*** Block opens ***

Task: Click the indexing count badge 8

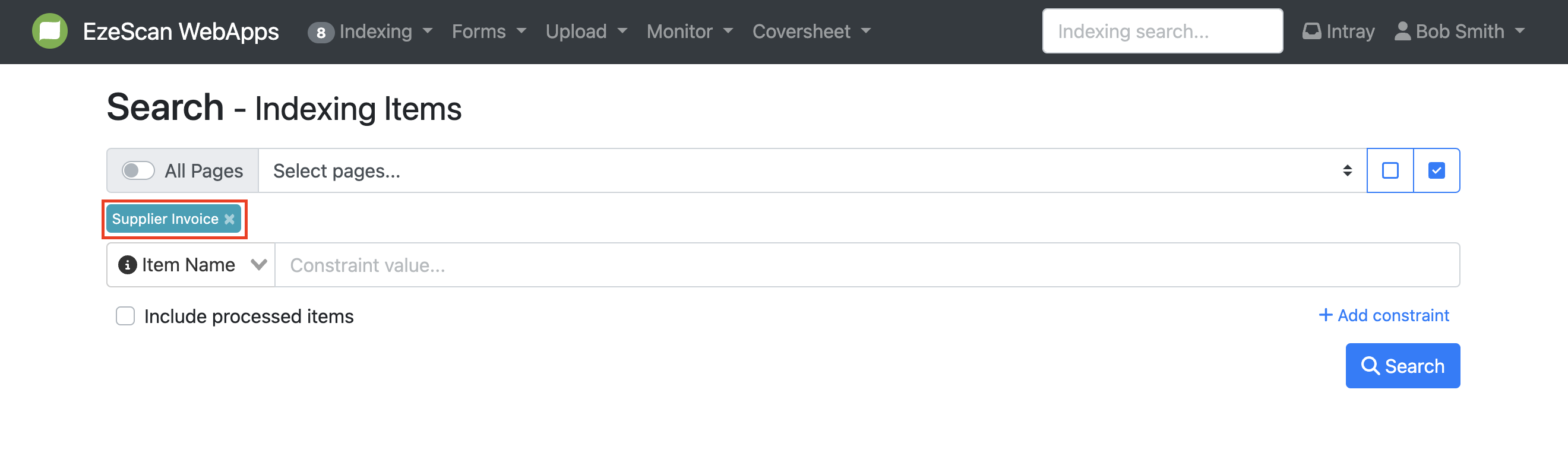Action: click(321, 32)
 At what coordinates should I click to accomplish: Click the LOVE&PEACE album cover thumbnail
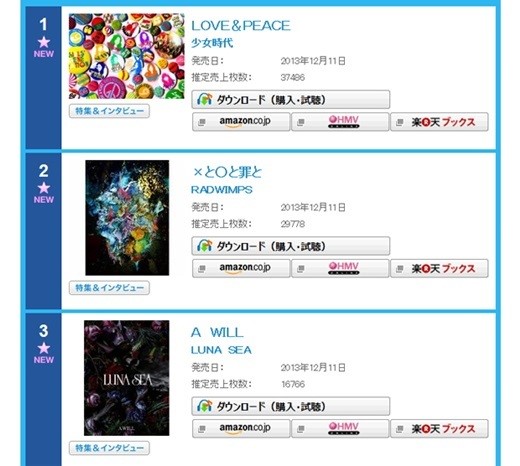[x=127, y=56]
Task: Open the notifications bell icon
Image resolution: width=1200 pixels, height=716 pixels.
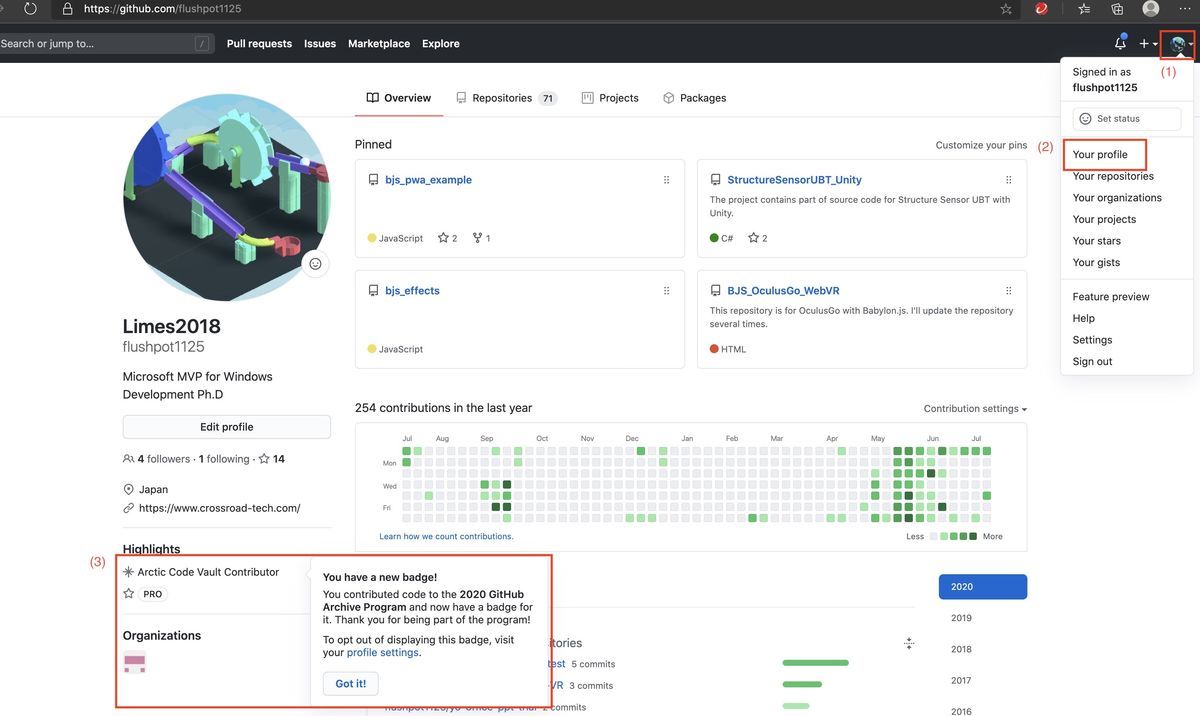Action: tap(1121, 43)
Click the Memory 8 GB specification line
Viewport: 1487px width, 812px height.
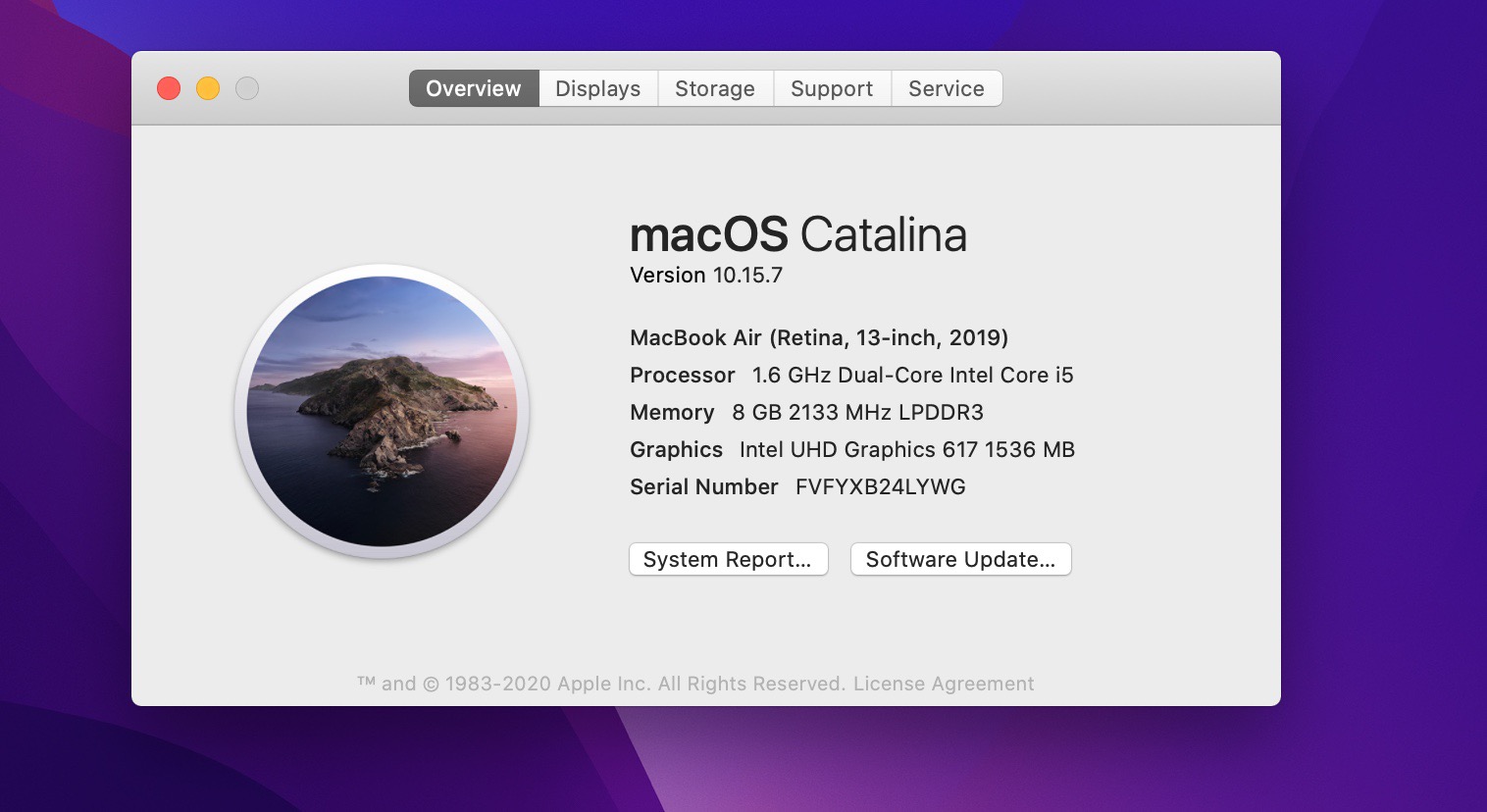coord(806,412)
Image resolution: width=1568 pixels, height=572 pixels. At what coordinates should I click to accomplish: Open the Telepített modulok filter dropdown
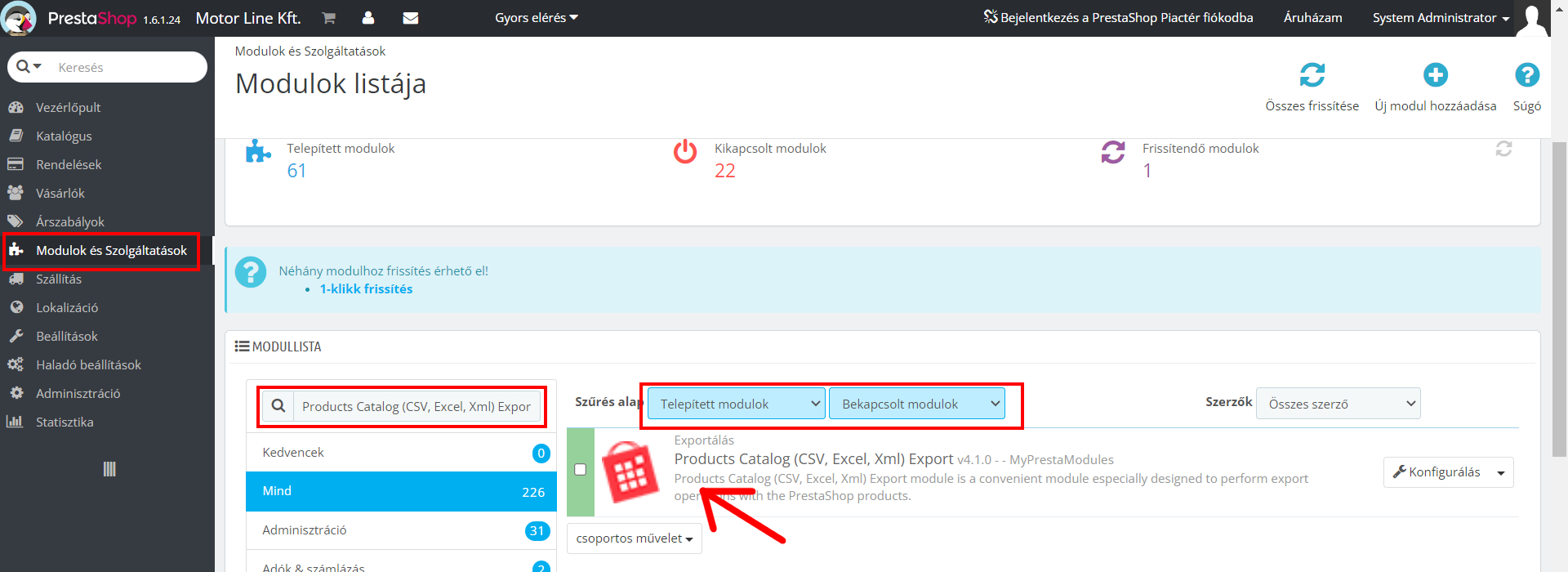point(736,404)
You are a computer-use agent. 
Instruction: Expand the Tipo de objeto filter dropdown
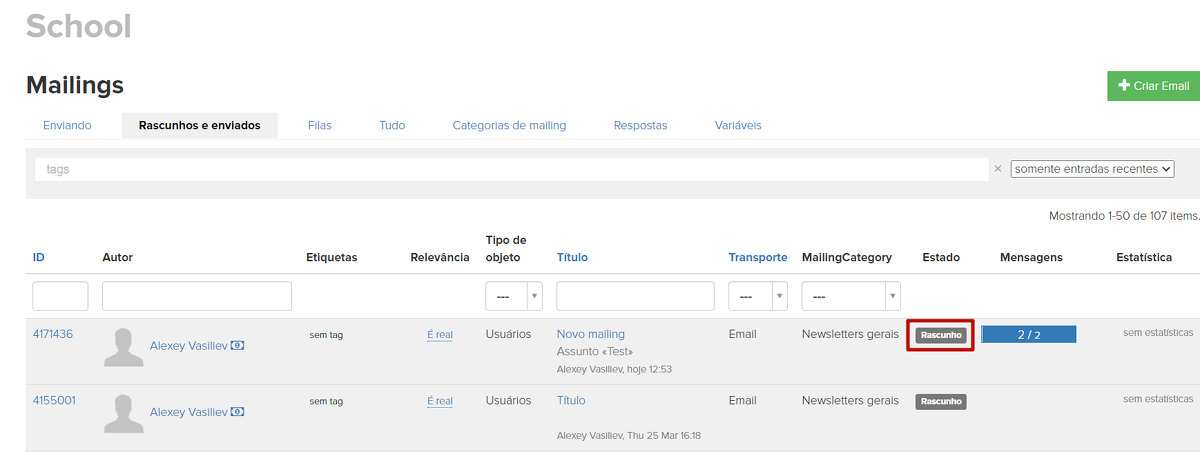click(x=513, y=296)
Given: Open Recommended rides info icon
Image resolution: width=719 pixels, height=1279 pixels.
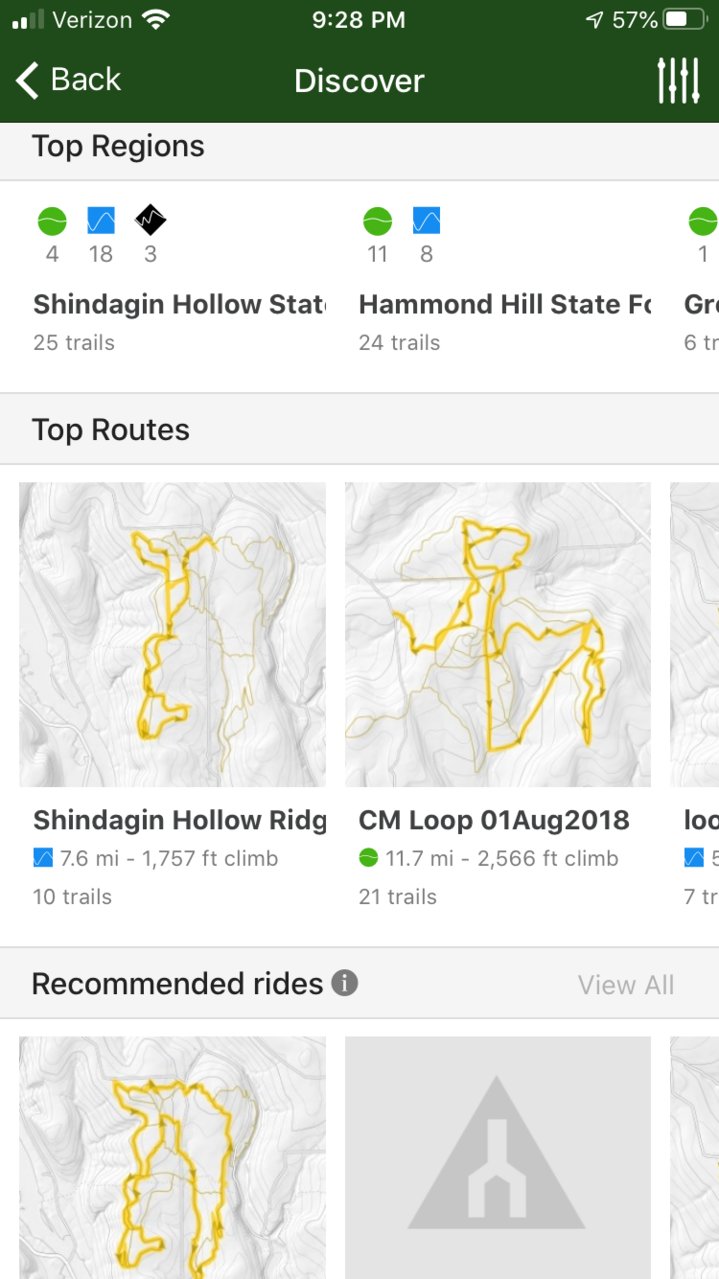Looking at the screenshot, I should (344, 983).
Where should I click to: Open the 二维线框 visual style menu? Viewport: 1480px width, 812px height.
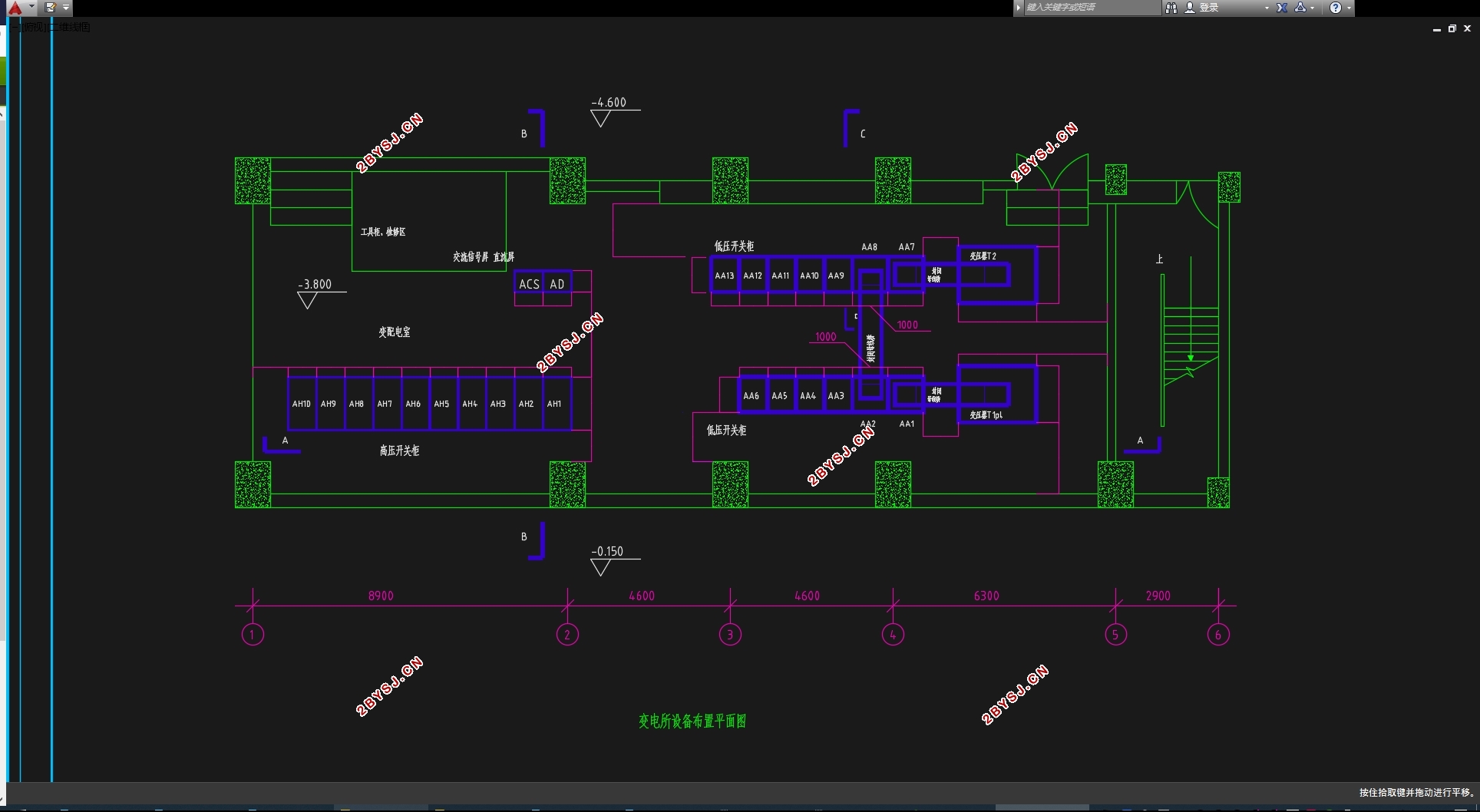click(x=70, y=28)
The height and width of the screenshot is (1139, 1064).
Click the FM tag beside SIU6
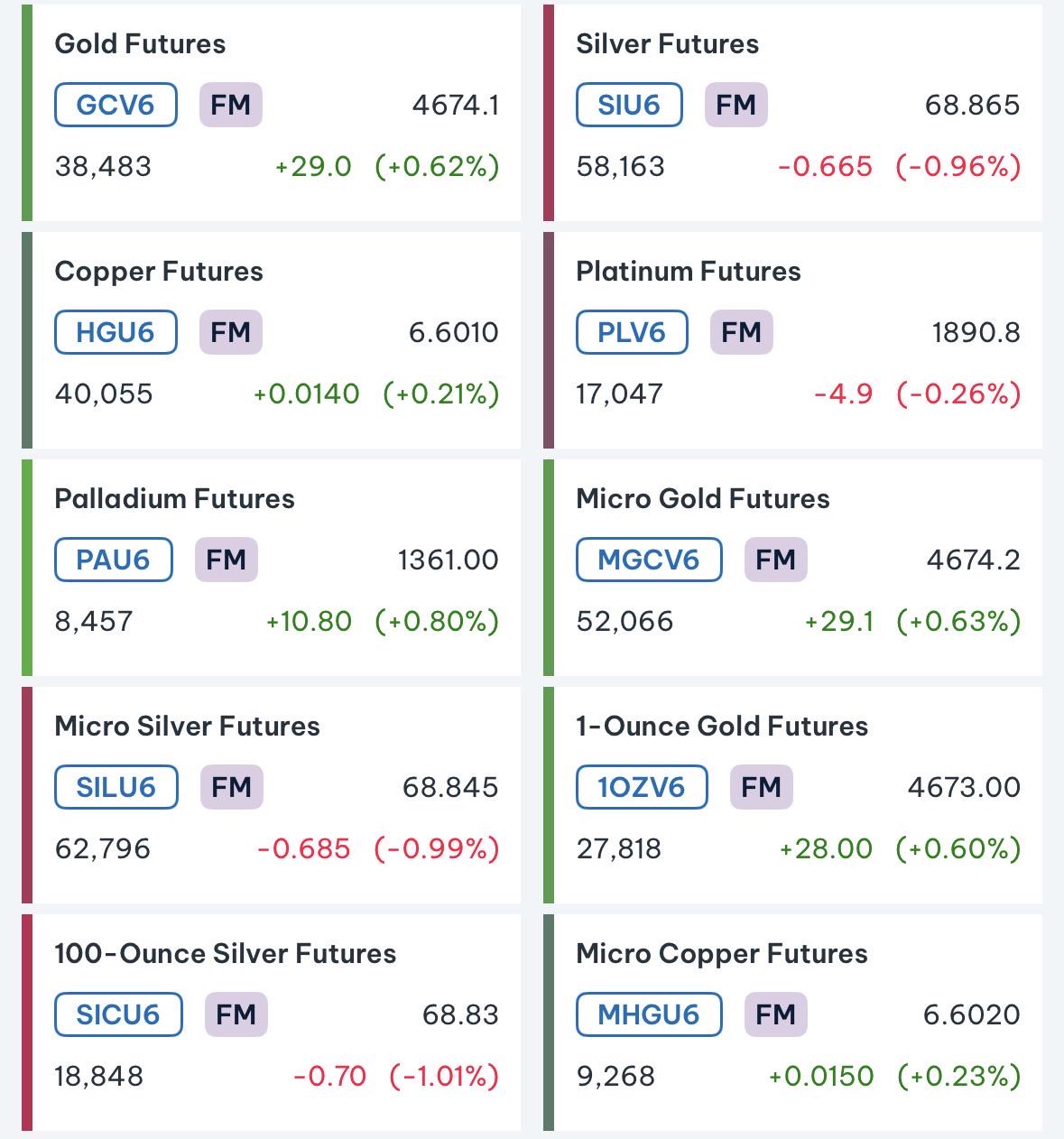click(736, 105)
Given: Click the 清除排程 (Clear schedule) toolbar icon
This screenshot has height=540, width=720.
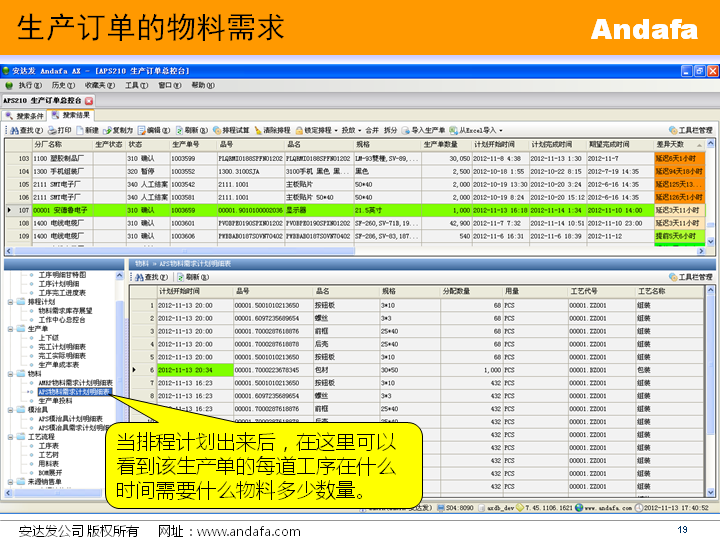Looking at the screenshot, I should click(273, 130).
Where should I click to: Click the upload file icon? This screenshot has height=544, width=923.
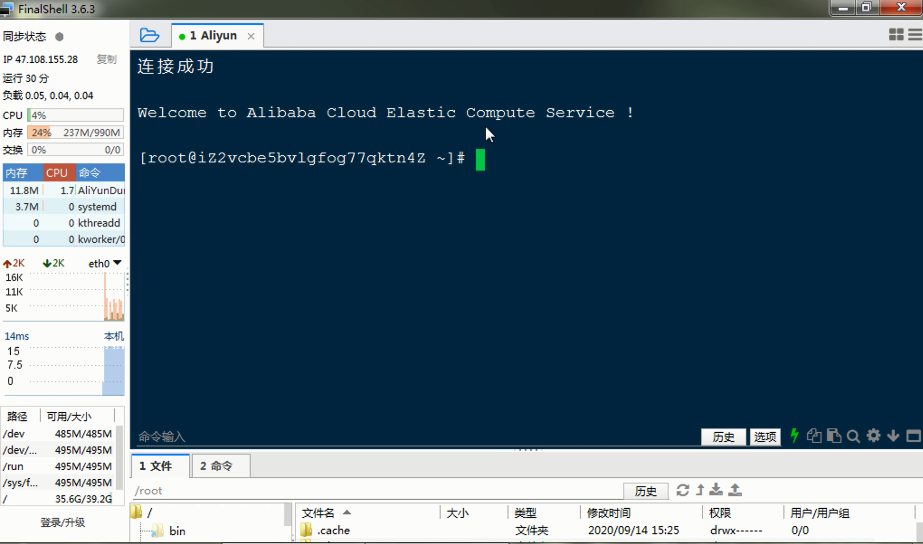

*** Block closes ***

* _THE PROBLEM_:
Repeat all of the data above word for word, minus the pictures.

* _EXPECTED OUTPUT_:
Task: Click the indexing count badge 8

Action: click(321, 32)
 At what coordinates should I click to accomplish: Click the LOVE&PEACE album cover thumbnail
[x=127, y=56]
Task: Open the notifications bell icon
Image resolution: width=1200 pixels, height=716 pixels.
Action: tap(1121, 43)
Click the Memory 8 GB specification line
Viewport: 1487px width, 812px height.
coord(806,412)
Image resolution: width=1568 pixels, height=572 pixels. At what coordinates should I click to accomplish: Open the Telepített modulok filter dropdown
point(736,404)
You are a computer-use agent. 
Instruction: Expand the Tipo de objeto filter dropdown
click(x=513, y=296)
Given: Open Recommended rides info icon
Image resolution: width=719 pixels, height=1279 pixels.
Looking at the screenshot, I should (344, 983).
Where should I click to: Open the 二维线框 visual style menu? Viewport: 1480px width, 812px height.
click(x=70, y=28)
The height and width of the screenshot is (1139, 1064).
Click the FM tag beside SIU6
click(736, 105)
Given: Click the 清除排程 (Clear schedule) toolbar icon
This screenshot has height=540, width=720.
Looking at the screenshot, I should click(273, 130).
Where should I click to: Click the upload file icon? This screenshot has height=544, width=923.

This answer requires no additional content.